How structural medical racism perpetuates Asian American cancer disparities

When Susan Shinagawa found a pea-sized lump in her right breast, she said her doctor refused to diagnose her with cancer because, she recalled him saying, “Asian women don’t get breast cancer.” She said a second doctor told her, without performing a biopsy, that he could say with “99.9 percent certainty” that she did not have breast cancer.

The doctors’ biases were fueled by aggregated research data that obscured alarming gaps in health outcomes between different Asian subgroups. The National Cancer Institute, for instance, had reported that Asian Americans and Pacific Islanders, as an umbrella group, had the lowest breast cancer incidence and mortality rates. Shinagawa, then 34, said both doctors initially dismissed her request for a biopsy, but when one acquiesced, the results showed that she did in fact have cancer.

According to a new article in the Journal of the National Cancer Institute, Shinagawa isn’t alone. The commentary, published in April, reveals how structural racism and aggregated data perpetuates cancer disparities among Asian Americans, who are the first racial group to experience cancer as the leading cause of death. (Heart disease is the leading cause of death for all Americans, according to the Centers for Disease Control and Prevention.)

Aggregated data is just one issue.

“There’s a conspicuous omission of Asian Americans in clinical trials and scholarship funding is a reflection of institutional racism,” Moon Chen, the paper’s lead author and a professor of hematology and oncology at UC Davis Comprehensive Cancer Center, told NBC Asian America.

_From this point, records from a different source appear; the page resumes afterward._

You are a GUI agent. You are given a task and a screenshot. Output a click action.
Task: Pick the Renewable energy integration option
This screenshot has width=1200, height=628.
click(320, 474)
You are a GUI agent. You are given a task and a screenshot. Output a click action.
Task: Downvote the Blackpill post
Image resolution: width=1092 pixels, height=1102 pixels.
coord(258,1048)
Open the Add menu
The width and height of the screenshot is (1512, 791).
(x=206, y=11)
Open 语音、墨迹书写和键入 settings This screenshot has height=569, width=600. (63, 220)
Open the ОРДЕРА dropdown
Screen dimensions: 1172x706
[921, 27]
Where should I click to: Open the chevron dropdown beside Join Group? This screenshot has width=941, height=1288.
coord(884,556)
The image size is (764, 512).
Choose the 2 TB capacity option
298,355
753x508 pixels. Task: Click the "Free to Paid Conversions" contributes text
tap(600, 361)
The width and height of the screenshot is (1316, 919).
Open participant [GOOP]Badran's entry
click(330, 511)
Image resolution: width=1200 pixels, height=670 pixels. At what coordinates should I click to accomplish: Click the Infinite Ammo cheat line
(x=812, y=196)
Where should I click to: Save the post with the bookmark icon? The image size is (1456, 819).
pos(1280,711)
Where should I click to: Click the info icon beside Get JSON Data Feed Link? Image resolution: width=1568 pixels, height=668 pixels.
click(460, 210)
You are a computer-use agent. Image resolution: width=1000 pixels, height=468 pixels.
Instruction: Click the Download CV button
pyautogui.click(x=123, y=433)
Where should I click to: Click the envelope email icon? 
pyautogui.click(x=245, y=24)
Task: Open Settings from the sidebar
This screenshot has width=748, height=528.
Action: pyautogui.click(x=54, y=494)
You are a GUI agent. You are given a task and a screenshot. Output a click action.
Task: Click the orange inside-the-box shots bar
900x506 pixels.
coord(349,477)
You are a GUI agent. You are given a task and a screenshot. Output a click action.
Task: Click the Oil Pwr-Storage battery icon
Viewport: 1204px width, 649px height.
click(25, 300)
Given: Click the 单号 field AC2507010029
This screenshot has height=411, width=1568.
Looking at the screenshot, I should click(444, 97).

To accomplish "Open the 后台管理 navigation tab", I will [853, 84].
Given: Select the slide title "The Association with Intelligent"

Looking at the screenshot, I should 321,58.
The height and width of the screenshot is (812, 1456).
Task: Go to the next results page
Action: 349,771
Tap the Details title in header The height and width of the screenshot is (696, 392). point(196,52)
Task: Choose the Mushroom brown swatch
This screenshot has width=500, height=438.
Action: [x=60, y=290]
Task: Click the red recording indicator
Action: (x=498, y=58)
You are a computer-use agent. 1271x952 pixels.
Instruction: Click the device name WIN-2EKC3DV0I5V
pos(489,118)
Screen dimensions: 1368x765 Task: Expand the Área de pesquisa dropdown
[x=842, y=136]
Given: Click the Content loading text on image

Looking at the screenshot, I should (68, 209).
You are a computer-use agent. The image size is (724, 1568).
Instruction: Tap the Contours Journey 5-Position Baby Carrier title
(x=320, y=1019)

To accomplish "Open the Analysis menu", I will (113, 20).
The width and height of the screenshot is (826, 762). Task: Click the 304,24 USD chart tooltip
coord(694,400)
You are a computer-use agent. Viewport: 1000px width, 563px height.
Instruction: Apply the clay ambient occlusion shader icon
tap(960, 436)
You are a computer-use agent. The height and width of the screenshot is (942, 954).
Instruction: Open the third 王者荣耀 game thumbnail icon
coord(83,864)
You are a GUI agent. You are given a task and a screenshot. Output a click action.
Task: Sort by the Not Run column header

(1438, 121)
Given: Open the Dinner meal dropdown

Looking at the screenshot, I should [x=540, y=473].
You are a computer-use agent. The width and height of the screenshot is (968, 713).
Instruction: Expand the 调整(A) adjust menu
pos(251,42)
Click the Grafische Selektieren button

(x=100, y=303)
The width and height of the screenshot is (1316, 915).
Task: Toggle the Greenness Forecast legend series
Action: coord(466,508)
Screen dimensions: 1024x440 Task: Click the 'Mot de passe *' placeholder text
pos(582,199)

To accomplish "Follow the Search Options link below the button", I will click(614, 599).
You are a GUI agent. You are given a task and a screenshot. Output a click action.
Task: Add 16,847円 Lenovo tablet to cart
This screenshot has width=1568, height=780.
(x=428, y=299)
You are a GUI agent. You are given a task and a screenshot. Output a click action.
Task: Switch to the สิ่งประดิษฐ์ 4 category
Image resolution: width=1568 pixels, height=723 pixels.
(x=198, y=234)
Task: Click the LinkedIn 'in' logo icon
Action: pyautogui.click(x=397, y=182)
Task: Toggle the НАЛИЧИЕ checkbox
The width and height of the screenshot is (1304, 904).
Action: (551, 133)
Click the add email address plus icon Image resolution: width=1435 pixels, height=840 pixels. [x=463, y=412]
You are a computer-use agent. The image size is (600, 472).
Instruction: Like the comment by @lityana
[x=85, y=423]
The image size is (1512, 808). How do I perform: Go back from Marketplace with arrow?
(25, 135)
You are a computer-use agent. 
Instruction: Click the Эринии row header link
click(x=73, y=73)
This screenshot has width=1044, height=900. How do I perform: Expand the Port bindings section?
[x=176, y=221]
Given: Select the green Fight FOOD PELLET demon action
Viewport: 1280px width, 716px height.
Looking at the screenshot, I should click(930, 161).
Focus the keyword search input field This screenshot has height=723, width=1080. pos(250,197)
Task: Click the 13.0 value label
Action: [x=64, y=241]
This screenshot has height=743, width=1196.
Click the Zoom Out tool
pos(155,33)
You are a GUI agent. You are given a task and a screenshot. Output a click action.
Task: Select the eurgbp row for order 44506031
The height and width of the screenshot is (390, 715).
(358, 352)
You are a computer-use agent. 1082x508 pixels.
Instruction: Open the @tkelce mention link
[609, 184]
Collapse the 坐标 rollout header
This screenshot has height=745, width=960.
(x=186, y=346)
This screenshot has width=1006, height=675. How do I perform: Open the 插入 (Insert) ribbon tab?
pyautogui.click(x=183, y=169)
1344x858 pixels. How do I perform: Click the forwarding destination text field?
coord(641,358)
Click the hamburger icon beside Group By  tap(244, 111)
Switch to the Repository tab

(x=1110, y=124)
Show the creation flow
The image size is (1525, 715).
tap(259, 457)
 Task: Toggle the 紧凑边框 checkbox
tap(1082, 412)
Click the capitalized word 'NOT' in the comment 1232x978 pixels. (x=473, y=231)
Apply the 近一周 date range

From 1992 to 2018, the National Institutes of Health invested less than 0.2 percent of its total research budget on Asian Americans, the fastest growing racial group in the U.S. that now makes up 7 percent of the population. Yet Asian Americans constituted only 2 percent of participants in clinical cancer trials conducted between 2015 and 2019.

Chen said a host of “unusual” cancers, such as those of contagious origins, disproportionately affect people of Asian descent. Some of these high rates can only be seen through disaggregated data: Korean Americans, for example, experience the highest rates of stomach cancer, possibly attributed to kimchi consumption. Vietnamese American women experience the highest rates of cervical cancer, possibly linked to human papillomavirus. Chinese Americans experience the highest rates of nasopharyngeal cancers that is likely connected to consumption of salted fish. Among never-smokers of all ethnicities, Chinese women also have the highest incidence of lung cancer.

“These kinds of health issues that affect us are not researched,” Chen said. “Who’s interested in the prevalence of lung cancer among nonsmokers?”

The paper also addresses the ways in which the Covid-19 pandemic has exacerbated existing language and cultural barriers. Because of the rise in anti-Asian violence, many women and seniors, in particular, have not been going to health screenings because they’re afraid to leave their homes. Quarantine regulations have also delayed cancer care, Chen said, since in-person health appointments dropped by as much as 80 percent.

Shinagawa’s experience set her on a lifelong path of advocacy and education. In 1998, she co-founded the Asian and Pacific Islander National Cancer Survivors Network, a group that provides referrals to cancer support and survivorship services. But at a recent public health panel, an Asian American breast cancer survivor told Shinagawa that her doctor also prematurely ruled out a breast cancer diagnosis because of her race.

“It flabbergasted me that 30 years later doctors are still saying the same thing,” Shinagawa, now 65, said. “It made me wonder, ‘Was it a waste of time that I did all this work?’”

Three decades after Shinagawa was diagnosed with breast cancer, the National Cancer Institute is still putting Asian Americans and Pacific Islanders under one umbrella group. In addition to disparities among ethnic groups, improper aggregation also masks significant differences based on migrant status and acculturation level. A 2010 study by epidemiologist Scarlett Lin Gomez found that U.S.-born Chinese and Filipina women in California have higher breast cancer rates than non-Hispanic white women, who have the highest overall incidence rate among all racial groups. (Asian American women as a whole have a lower incidence rate than whites, though it’s been steadily increasing over the past two decades.)

Shinagawa said the National Cancer Institute should spend more money on studies focused on Asian American populations and disaggregate the data collected. Perhaps most importantly, she said, the agency should invest in research on why some Asian ethnic groups seem to have much lower cancer rates than other groups, and determine protective factors. On the clinical side, she continued, doctors should screen Asian patients for cancers of contagious origins and order vaccines for viruses that cause them.

“It’s really an institutional bias against Asians, partly from this lingering racism from the get-go” she said. “Our problems never make the headlines.”